Between 1992 and 2022 the European Bank for Reconstruction and Development (EBRD) had its headquarters at One Exchange Square in the City of London, next to Liverpool Street Station.
The twelve-storey building it occupied there was light and open inside, blending modern architecture and classical proportions. Its innovative design - for its time - also ensured that the property was easily maintained and met energy-saving requirements.
At the time of its inauguration in April 1991 the EBRD spent many months searching for a permanent headquarters building. It was essential to find a base in keeping with the Bank’s image: modern, forward-looking, efficient.
It had to be sufficiently large and flexible to allow for expansion and space planning over several years. It had to satisfy the commuting needs of staff and become an exciting and attractive place to work.
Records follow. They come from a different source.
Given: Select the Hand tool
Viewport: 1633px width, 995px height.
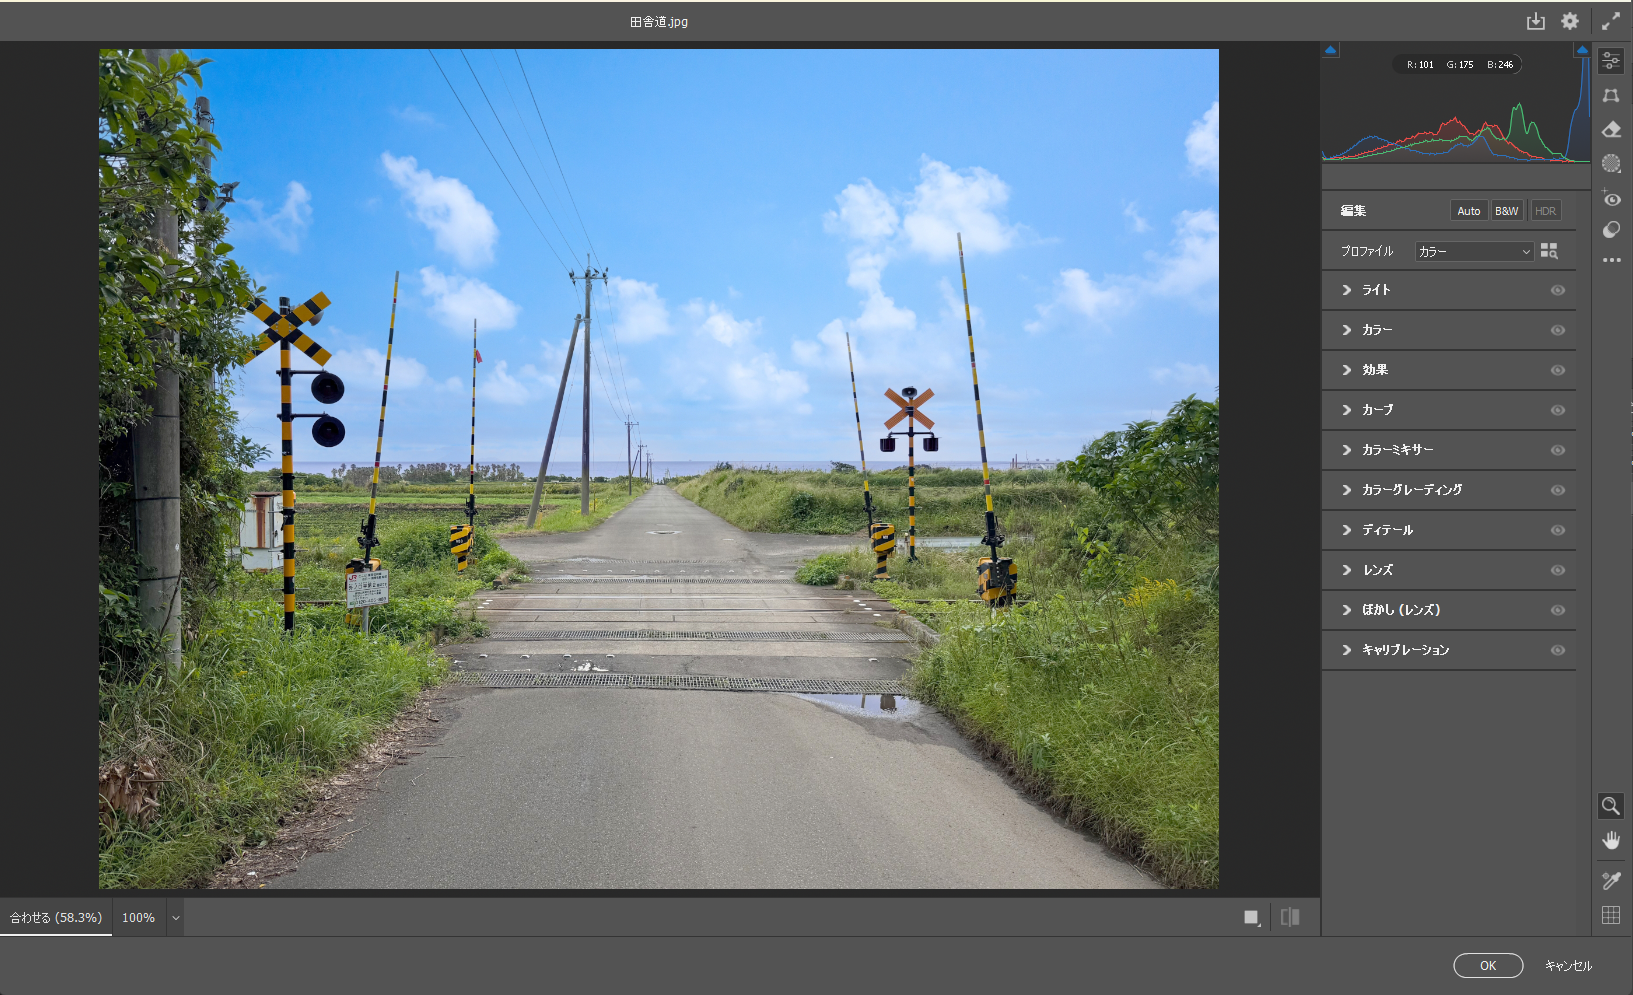Looking at the screenshot, I should pyautogui.click(x=1611, y=840).
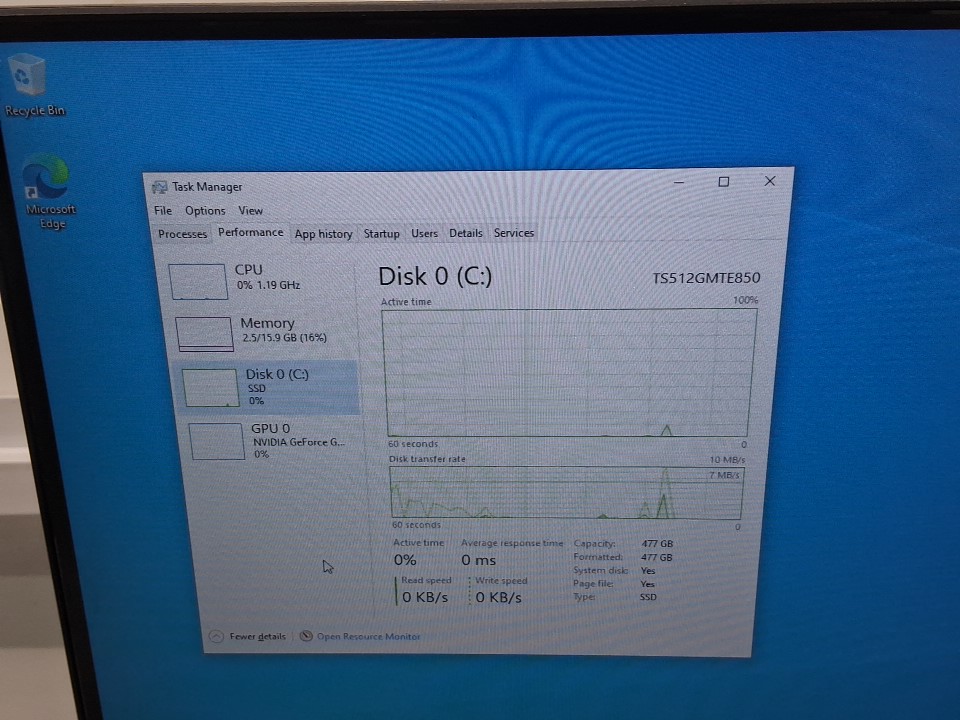
Task: Switch to the Processes tab
Action: click(183, 234)
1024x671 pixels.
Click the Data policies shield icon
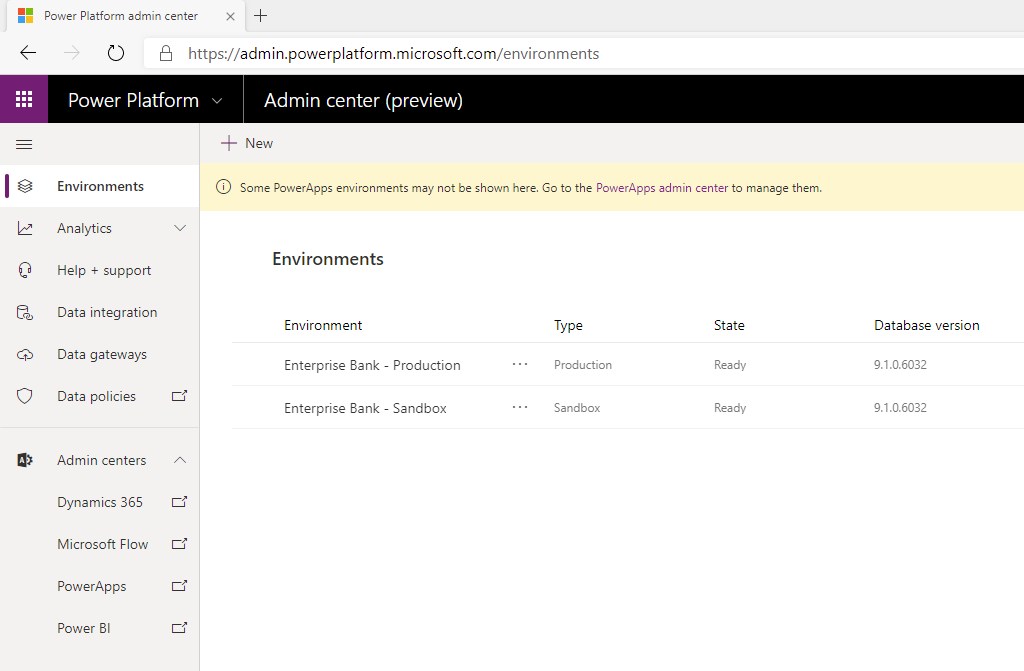pos(25,397)
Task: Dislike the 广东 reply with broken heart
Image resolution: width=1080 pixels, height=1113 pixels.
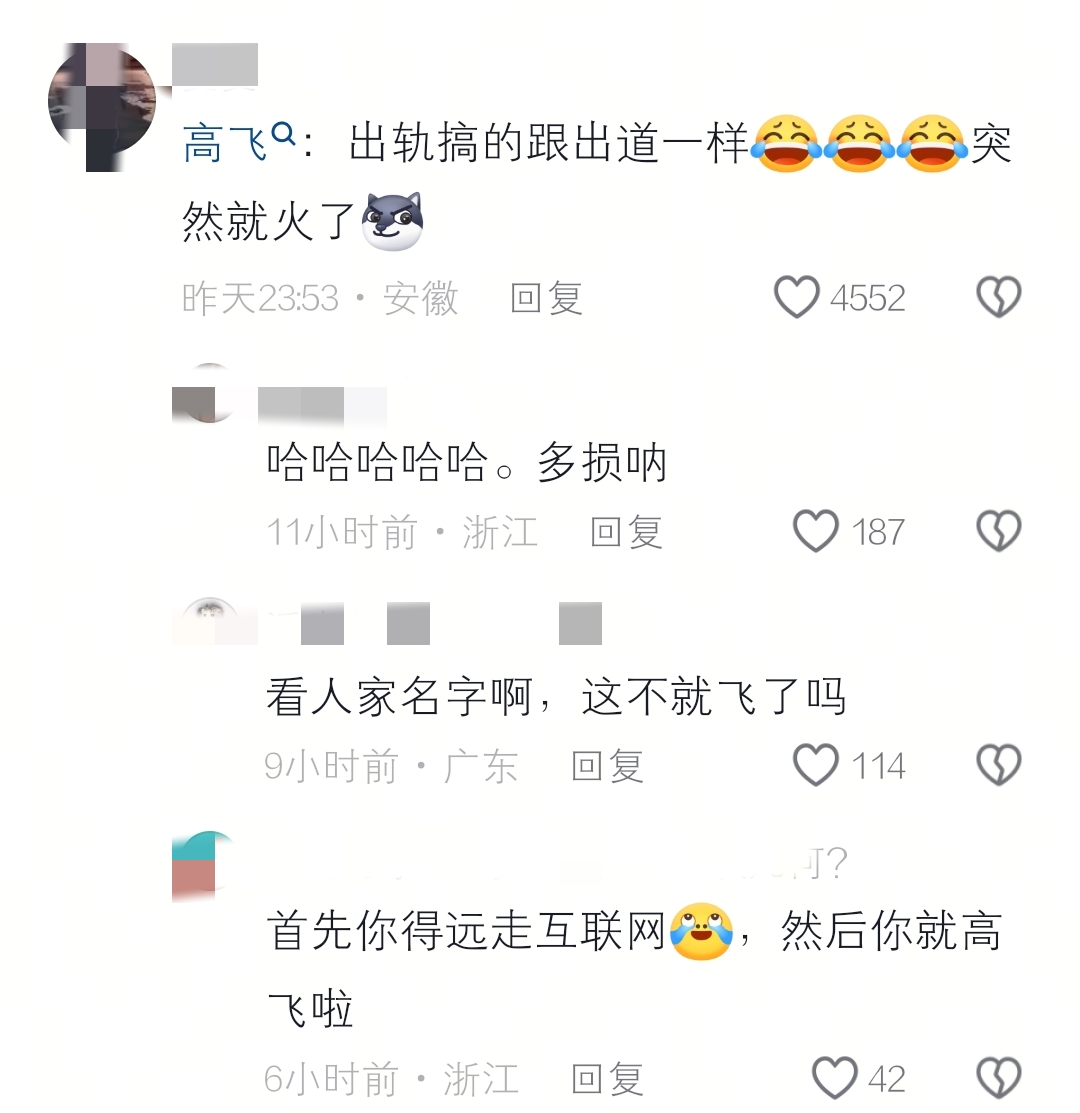Action: (998, 764)
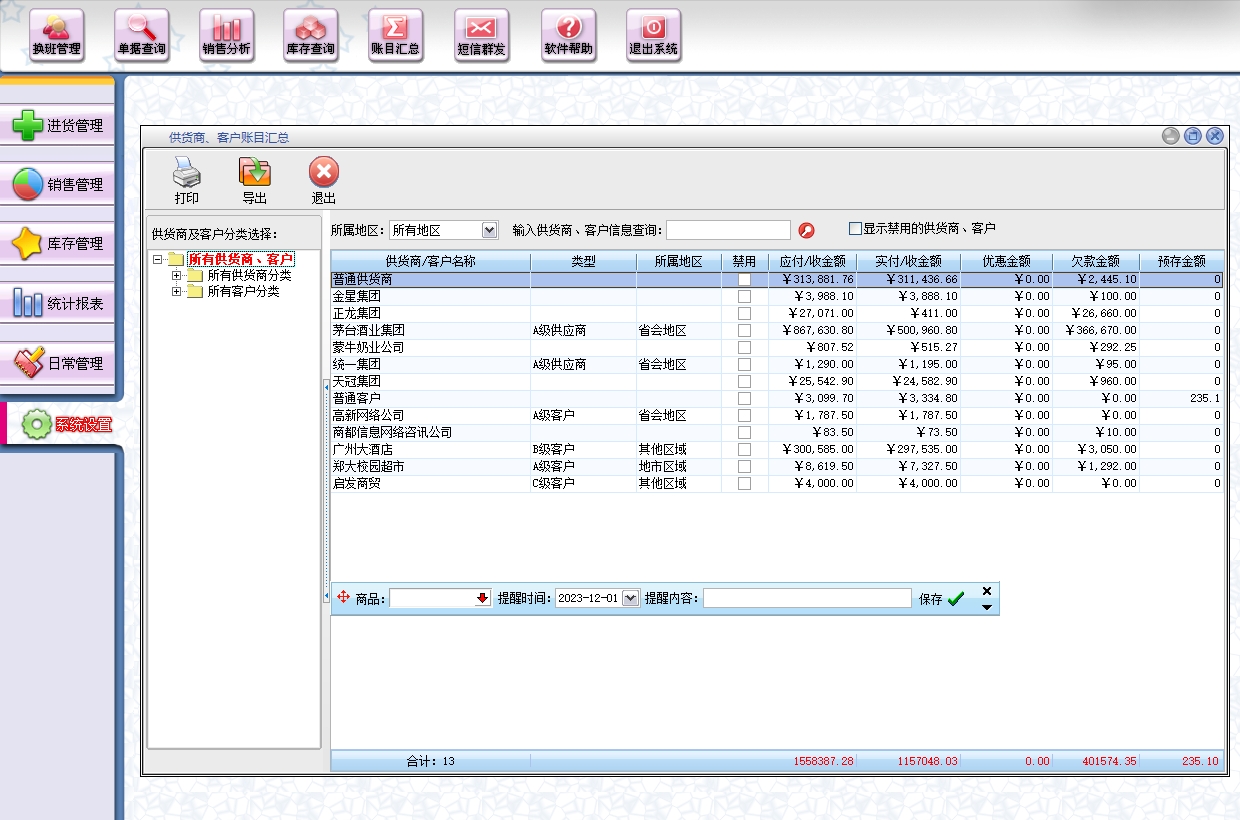Screen dimensions: 1240x820
Task: Click the 欠款金额 column header
Action: pos(1095,262)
Before moving into One Exchange Square in 1992, the EBRD was temporarily located at 6 Broadgate (August 1990-February 1991) and then 122 Leadenhall, which was badly damaged in April 1992 by a bomb at the Baltic Exchange in St Mary Axe.
The EBRD's- former headquarters used to house several art works in keeping with its international character. Outside the Board Room stood a wooden articulated winged horse created by Christian Renonciat, which has now been moved to the new headquarters at Five Bank Street in Canary Wharf. Other works included tributes to Leonardo da Vinci and Nicolas Copernicus. A large metal sphere in the Bishopsgate reception area symbolises a world without frontiers.